§ **SELECTED PASSAGE**
● ● ● ● ●

DETAILED DESCRIPTION

[0049] FIGS. 1A-1G are various views of a fly tying tool 50 that is configured in accordance with embodiments of the present disclosure. Fly tying tool 50 includes a shaft 100 and a base 200 that is rotatably connected to shaft 100. A first end 100a of shaft 100 is configured to receive and secure a fly 300 as shown in FIG. 1G. A second end 100b of shaft 100 is coupled with base 200.

[0050] Shaft 100 includes a fly securing portion 110, a gripping portion 120, a first connecting portion 115 that connects fly securing portion 110 to gripping portion 120, an extension portion 130, a second connecting portion 125 that connects extension portion 130 to gripping portion 120, and a coupling portion 140. In some embodiments, first connecting portion 115 and second connecting portion 125 may be narrowed relative to the other portions of shaft 100.

[0051] FIG. 1B shows how base 200 may be coupled to shaft 100 in some embodiments. Base 200 may include a channel 210 that extends from a first end 200a to a second end 200b of base 200. Channel 210 may form a ledge 211 that may be recessed from second end 200b. Coupling portion 140 can include arms 141 that can be inserted through channel 210. Each arm 141 may form a tab 142 that interfaces with ledge 211 to retain coupling portion 140 within base 200. Channel 210, including ledge 211, may have a circular shape so that arms 141 can rotate fully within base 200. A stop feature 135 may be formed between coupling portion 140 and extension portion 130 to limit the insertion distance of coupling portion 140. Base 200 may have a hollow interior 200c with openings 212 formed around the outer surface and first end 200a.

● ● ● ● ●

§ **RAW DATA**
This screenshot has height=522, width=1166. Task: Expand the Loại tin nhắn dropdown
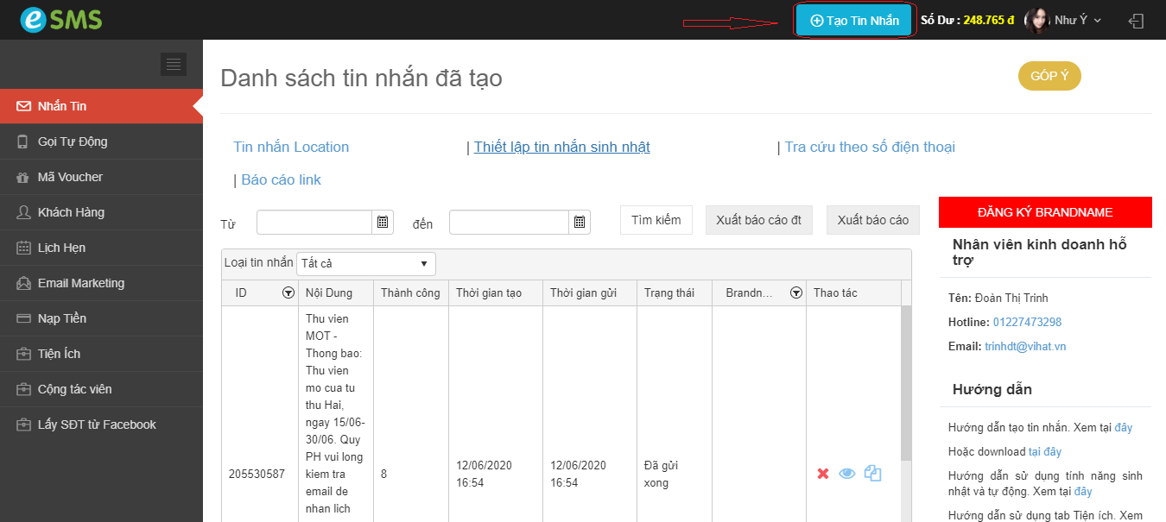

● ● ● ● ●

In the detailed description above, what does each arm 141 form that interfaces with ledge 211 to keep coupling portion 140 inside base 200?

A tab 142.